Feature request: Watch namespaces by annotation

[csullivannet]

Sometimes we have clusters that have dynamic namespaces, i.e. those that would be created after provisioning the operator.

Rather than forcing an update to the operator, I'd prefer to be able to annotation my namespace manifest so that the operator automatically starts watching it.

[nesl247]

This is an absolute must. We can't update the operator for every new application we deploy (too much work), as we create a namespace per application.

[SimonBarendse]

Thank you for opening this issue. We're investigating options to allow dynamically watching namespaces without requiring an update or restart.
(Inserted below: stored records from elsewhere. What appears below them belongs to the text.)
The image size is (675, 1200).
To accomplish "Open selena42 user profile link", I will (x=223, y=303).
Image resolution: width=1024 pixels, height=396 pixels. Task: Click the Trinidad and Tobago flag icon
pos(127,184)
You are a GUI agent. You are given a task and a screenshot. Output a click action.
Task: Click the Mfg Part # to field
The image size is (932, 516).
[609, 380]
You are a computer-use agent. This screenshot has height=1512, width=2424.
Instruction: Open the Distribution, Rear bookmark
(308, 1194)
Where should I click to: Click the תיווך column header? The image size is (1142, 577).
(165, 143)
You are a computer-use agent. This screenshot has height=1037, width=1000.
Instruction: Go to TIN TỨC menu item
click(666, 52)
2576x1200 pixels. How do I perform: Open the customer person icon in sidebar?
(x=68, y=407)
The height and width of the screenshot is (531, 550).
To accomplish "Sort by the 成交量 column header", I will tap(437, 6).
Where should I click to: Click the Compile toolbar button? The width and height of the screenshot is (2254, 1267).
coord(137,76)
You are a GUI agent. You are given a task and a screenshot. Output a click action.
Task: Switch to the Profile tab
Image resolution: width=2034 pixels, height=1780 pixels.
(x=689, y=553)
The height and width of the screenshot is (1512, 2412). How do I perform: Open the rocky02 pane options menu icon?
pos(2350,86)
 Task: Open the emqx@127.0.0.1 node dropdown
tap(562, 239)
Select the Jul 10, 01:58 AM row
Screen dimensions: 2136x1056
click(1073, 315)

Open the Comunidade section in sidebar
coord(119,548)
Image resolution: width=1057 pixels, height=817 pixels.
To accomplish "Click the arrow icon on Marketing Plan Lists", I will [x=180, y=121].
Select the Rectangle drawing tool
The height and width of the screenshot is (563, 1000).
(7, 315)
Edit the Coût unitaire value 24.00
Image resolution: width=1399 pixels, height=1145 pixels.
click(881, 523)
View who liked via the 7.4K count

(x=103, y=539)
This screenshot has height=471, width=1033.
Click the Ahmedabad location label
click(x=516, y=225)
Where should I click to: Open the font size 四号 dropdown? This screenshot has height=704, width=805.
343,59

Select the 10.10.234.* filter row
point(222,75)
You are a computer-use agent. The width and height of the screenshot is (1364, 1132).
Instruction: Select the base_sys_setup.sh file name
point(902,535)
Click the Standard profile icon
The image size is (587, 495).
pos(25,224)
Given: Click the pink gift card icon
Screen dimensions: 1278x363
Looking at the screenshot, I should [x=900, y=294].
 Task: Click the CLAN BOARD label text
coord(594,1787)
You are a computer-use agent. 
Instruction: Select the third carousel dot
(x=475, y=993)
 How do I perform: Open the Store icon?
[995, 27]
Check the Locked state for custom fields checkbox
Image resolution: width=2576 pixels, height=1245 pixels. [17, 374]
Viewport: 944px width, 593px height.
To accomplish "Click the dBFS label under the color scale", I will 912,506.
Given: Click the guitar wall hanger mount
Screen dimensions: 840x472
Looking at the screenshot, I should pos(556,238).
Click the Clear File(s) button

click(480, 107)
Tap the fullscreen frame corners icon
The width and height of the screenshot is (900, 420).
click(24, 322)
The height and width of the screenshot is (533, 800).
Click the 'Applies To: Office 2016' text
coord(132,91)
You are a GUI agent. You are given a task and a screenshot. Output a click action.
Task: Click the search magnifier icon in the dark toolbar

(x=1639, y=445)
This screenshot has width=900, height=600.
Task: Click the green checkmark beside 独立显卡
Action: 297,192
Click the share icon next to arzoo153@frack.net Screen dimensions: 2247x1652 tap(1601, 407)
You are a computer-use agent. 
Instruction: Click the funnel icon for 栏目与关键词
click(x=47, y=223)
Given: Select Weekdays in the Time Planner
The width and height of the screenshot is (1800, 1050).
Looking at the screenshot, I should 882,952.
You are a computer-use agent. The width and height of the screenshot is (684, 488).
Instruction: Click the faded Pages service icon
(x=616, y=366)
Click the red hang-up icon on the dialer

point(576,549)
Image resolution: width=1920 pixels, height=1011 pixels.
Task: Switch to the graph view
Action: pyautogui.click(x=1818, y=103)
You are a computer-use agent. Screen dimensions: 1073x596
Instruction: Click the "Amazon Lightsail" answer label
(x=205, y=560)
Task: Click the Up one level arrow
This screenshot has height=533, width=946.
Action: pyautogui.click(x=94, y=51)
Note that you can already set WATCH_NAMESPACE to the empty string to watch all namespaces. @nesl247 Would this help with your use case?

[nesl247]

I believe that in our use case that would work. I haven't looked into this enough to see if there would be any issues with that.

[mcmarkj]

Note that you can already set WATCH_NAMESPACE to the empty string to watch all namespaces. @SimonBarendse I don't believe that's documented in the README, perhaps that should be added, as I was very close to writing off the operator as unsuitable for our use-case as I thought we had to list the namespaces to watch.

[SimonBarendse]

Definitely Mark! Thank you for pointing this out. I've opened https://github.com/1Password/onepassword-operator/pull/39 to address this.

[SimonBarendse]

I'm curious to learn if this was just a documentation issue or there's more we can do.

@csullivannet @pdavisfmnh @camilb and @liftedkilt, will watching all namespaces work for your use cases?

Note that the operator only takes action when you create OnePasswordItem CRDs or add an operator.1password.io annotation. It leaves other deployments where you're not using 1Password untouched.